I was wrong just checked the machine and it was set to unrestricted so the other scripts set this at the start and it reverts to unrestricted..
so as soon as chanegd this it worked : )
next question is when i add
set-executionpolicy unrestricted -Force
at start of the script it wont work.
how do you send the set-executionpolicy unrestricted -Force inside the ps1 file?
our other ps1 files are fired off with batch scripts which contain
powershell -command Set-ExecutionPolicy Unrestricted -Force
Its a catch 22... you want to execute the ps1 file but need to change the execution level first but you cant use a ps1 to do it!
do you just open this up across your machines as default?
You are having the same issue/dilemma i was having. I don't like setting this as default due to security vulnerabilities. I have resorted to using batch, msi, exe to deploy my software. Maybe someone else on here can provide further insight on this.

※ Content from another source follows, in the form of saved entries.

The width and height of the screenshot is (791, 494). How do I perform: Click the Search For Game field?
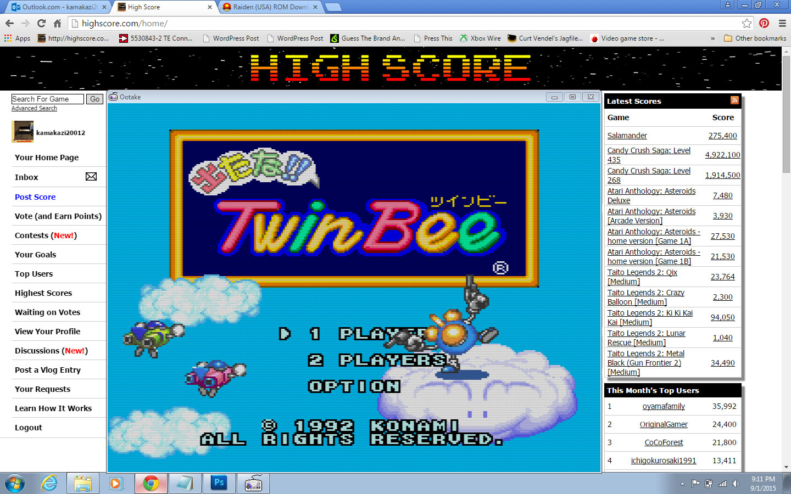click(x=47, y=99)
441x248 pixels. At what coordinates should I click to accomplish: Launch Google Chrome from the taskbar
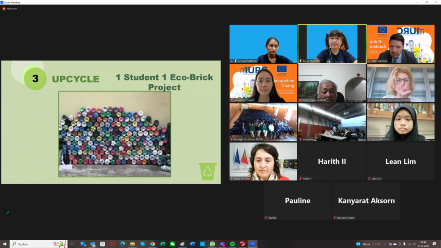[152, 244]
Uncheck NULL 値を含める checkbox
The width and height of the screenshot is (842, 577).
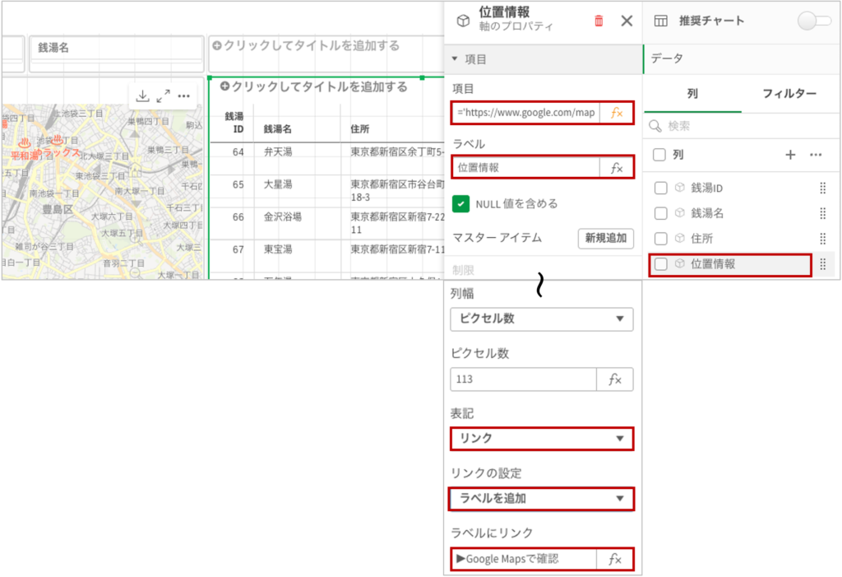(x=460, y=203)
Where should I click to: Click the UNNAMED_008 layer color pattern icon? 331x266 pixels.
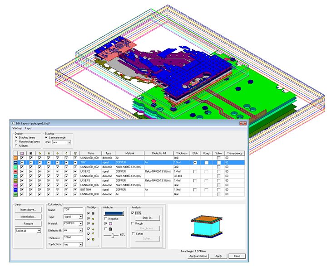pos(15,194)
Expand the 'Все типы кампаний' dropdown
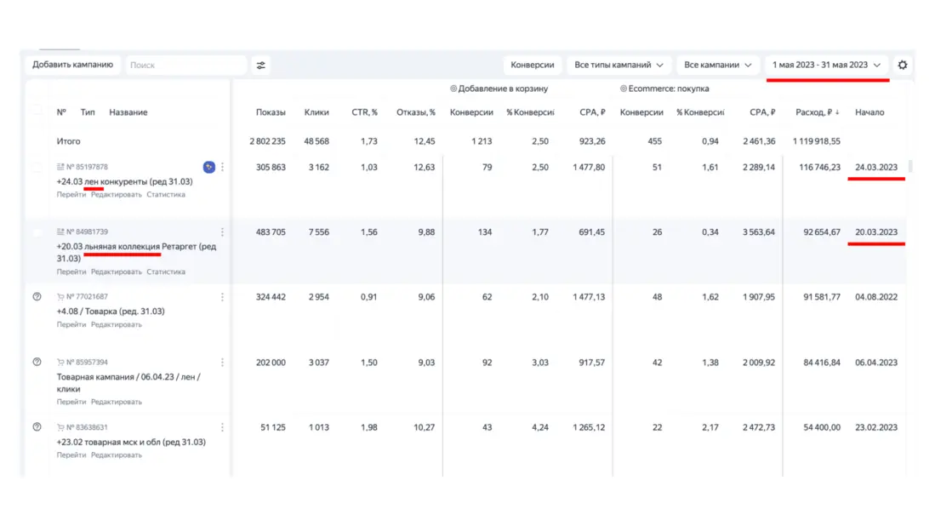Image resolution: width=935 pixels, height=526 pixels. [619, 65]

This may be something that also can be controlled via GPO if you are in a Active Directory environment.
can act on this policy using a GPO ( http://www.techrepublic.com/blog/datacenter/set-the-powershell-execution-policy-via-group-policy/3305 )

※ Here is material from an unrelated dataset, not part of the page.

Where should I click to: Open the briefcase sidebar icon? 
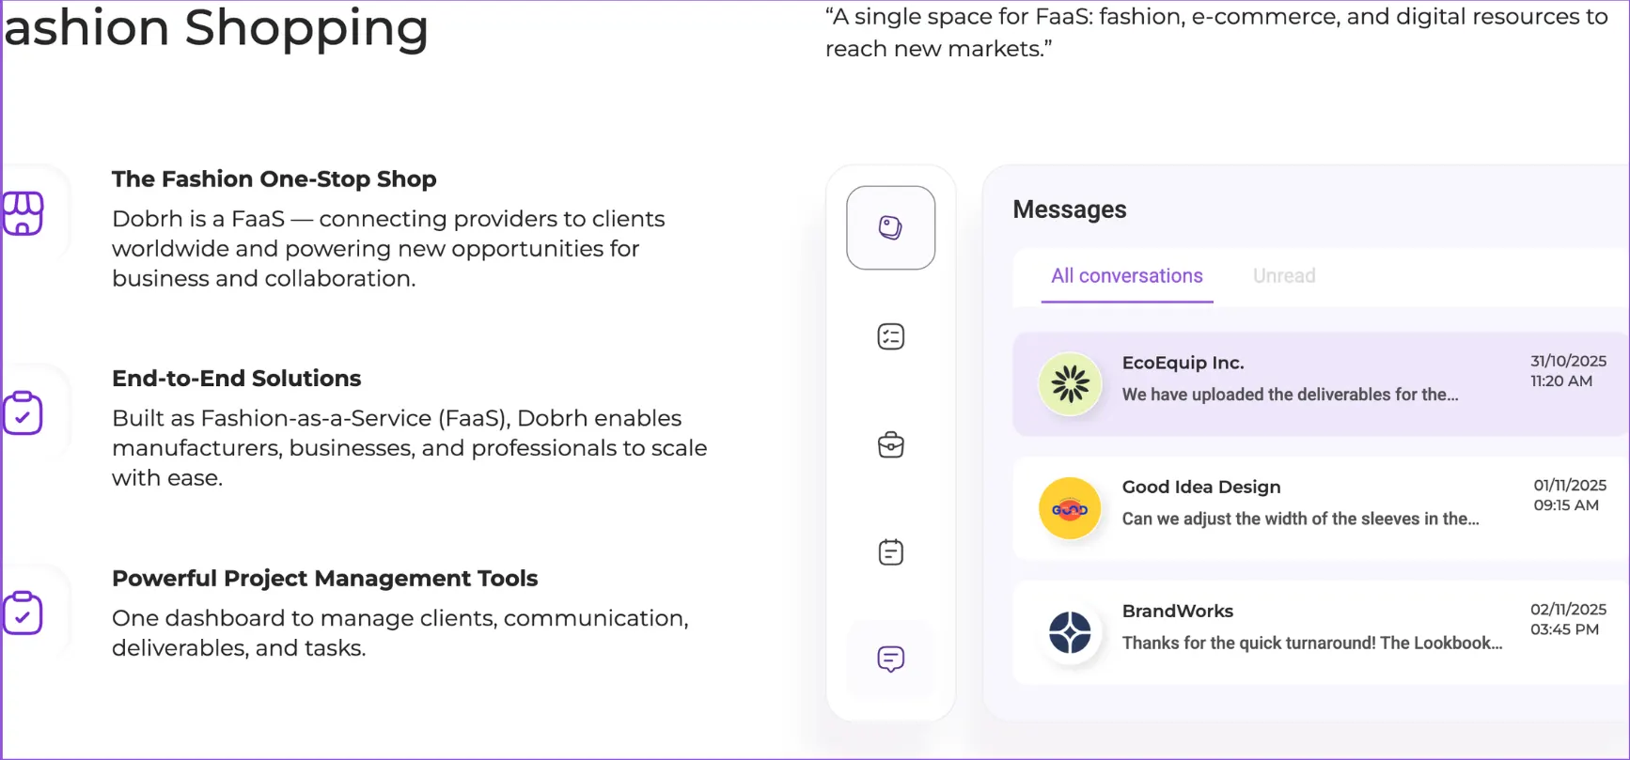point(890,444)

Or you can decide to sign the scripts that in my opinion is the most secure way to handle the situation: doing so you will be sure that only signed scripts are going to be executed.

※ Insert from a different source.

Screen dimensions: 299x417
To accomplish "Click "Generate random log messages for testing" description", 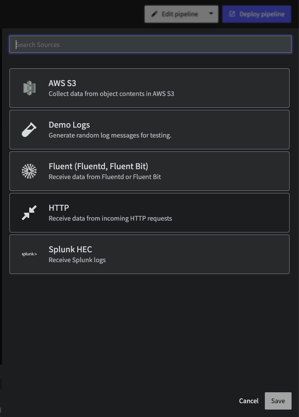I will pyautogui.click(x=110, y=136).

It may require a bit of preparation job but at the end pays out in terms of security.
To know more about how to sign a powershell script you can have a look to this article: http://community.landesk.com/support/docs/DOC-25237
Well thought i would mention that we are going to create a custom MSI with powershell execution level being turned off, then running the code, then turning it on again.
The LANDesk way works great if you have the execution level set to unrestricted first but we cant do that.
your it is an interesting approach but in my opinion the best and safer approach is to sign the scripts. It seems a bit ''messy'' all the procedure around the signing but at the end it is quite straightforward.
If you sign the scripts you do not need any MSI or ''trick'' to change the execution policy.
Apologies StockTrader I overlooked your response by accident. You are indeed right. We are using powershell inside MSI's anyway but for the simple tasks that would be a great touch... will set up and test now.
happy testing then
If you have problem signing the scripts please do not hesitate to contact me. I was fighting with the procedure a while before to be able to write my article.
In the beginning seems a bit complex but then, once the mechanism is in place, is easy.